How can a NULL terminated string be misinterpreted in a UNICODE_STRING?

A NULL terminated string can be mismisinterpreted if the Length field contains the NULL part of the string.  Let’s look at the the definition of DECLARE_CONST_UNICODE_STRING again before I go into how it can be misinterpreted.

#define DECLARE_CONST_UNICODE_STRING(_var, _string) \
const WCHAR _var ## _buffer[] = _string; \
const UNICODE_STRING _var = { sizeof(_string) – sizeof(WCHAR), sizeof(_string), (PWCH) _var ## _buffer }

note the– sizeof(WCHAR) in the initialization of the Length field

const UNICODE_STRING _var = { sizeof(_string) – sizeof(WCHAR), …

For clarity’s sake, it should really be sizeof(UNICODE_NULL), but they are functionally the same.  sizeof(_string) will return the size in bytes of the string including the terminating NULL.  By subtracting off the size in bytes of one unicode character, we initialize the Length field to the size in bytes of the NULL terminated string without counting the NULL itself.

So, how can the misinterpretation occur?  Since the UNICODE_STRING gives the length of the Buffer, there is no need to stop at the terminating NULL when comparing two UNICODE_STRING Buffers against each other.  This means that by including the NULL in the length, you change how much of the Buffer is evaluated (*).  For instance, the registry code stores the name of a Value as a UNICODE_STRING (e.g. “MyValue”).  If you passed in a UNICODE_STRING for the value name which was initialized like this

UNICODE_STRING name = { sizeof(“MyValue”), sizeof(“MyValue”), “MyValue” };

to retrieve the value contained by “MyValue”, the query would fail because the registry API would be comparing “MyValue” (the value name in the registyr) against “MyValue\0” (the name you passed in).  I know from personal experience that you have to be exact with this, especially when creating a UNICODE_STRING by hand that is not based on a constant string.  I have been bit by this issue and have spent alot of time figuring out what I did wrong.

(*) A side affect of not stopping to evaluate the Buffer when you encounter a NULL is that you can create a multi-sz value without having to compute the length of each substring to find the total length of the multi sz.

Comments (2)

  1. mattd says:

    Off topic but I’m very interested in library design. Can you explain how the the handles are generated on the DDIs. Are the pointers to your data structures just XORed with some random number(similar to the Win32 EncodePointer/DecodePointer) then just casted to the handle type? Or is it more complicated than that?
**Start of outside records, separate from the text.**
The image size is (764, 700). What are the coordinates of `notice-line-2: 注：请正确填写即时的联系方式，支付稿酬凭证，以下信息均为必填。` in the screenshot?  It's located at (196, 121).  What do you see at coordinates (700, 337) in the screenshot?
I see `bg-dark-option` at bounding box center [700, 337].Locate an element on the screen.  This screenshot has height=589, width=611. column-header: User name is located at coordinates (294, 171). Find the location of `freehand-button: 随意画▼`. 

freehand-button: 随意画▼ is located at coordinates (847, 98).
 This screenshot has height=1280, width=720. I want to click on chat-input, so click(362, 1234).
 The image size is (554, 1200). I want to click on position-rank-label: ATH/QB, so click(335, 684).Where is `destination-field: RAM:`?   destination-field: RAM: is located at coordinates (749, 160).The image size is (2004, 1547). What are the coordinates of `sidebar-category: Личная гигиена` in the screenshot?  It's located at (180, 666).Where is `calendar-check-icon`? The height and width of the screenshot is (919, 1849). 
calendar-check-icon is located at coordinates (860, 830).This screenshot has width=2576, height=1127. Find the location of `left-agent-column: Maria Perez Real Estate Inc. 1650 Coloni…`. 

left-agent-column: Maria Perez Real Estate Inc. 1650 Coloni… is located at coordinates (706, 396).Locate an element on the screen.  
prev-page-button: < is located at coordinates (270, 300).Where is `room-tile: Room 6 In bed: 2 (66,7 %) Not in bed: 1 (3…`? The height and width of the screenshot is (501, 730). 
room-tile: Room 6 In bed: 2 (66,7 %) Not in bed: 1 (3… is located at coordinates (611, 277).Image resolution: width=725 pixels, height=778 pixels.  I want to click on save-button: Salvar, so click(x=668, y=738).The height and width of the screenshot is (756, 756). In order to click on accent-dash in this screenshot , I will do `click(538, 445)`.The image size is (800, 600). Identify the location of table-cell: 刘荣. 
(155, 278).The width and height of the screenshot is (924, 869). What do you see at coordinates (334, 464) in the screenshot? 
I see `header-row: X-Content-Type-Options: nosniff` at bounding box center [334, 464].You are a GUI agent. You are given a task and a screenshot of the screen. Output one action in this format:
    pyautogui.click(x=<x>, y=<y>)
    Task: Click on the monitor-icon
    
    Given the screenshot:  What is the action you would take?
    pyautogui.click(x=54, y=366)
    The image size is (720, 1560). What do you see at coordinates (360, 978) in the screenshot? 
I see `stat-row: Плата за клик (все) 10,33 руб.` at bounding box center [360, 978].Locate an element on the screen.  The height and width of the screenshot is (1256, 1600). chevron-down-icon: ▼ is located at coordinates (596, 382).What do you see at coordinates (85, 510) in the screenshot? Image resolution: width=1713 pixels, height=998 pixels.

BTW great stuff Doron, keep it up.

  2. doronh says:

    yes, currently it is a structure pointer that is XOR’ed with a value like EncodePointer/DecodePointer.  A handle table was considered, except for kernel mode we synchronization issues due to the callers IRQL.  The synch mechanism would have to be the lowest common denominator of PASSIVE_LEVEL, DISPATCH_LEVEL, and DIRQL (device interrupt IRQL)…so we would have to use DIRQL.  But we can’t use DIRQL because we don’t always have an interrupt object to sync against and it performance would be awful if everytime you called a KMDF DDI, we sync’ed at DIRQL (even for a short period of time).

    The goal of our handles was to have an opaque type, so that the underlying type could change from version to version.  It was also a goal to have a typesafe handle in terms of the compiler validating the type (vs everything just being a HANDLE) at compile time.  It was a non goal to provide a safe pointer that could be validated and rejected on entry into the DDI (although this was at one point in time considered a real goal of the algorithm).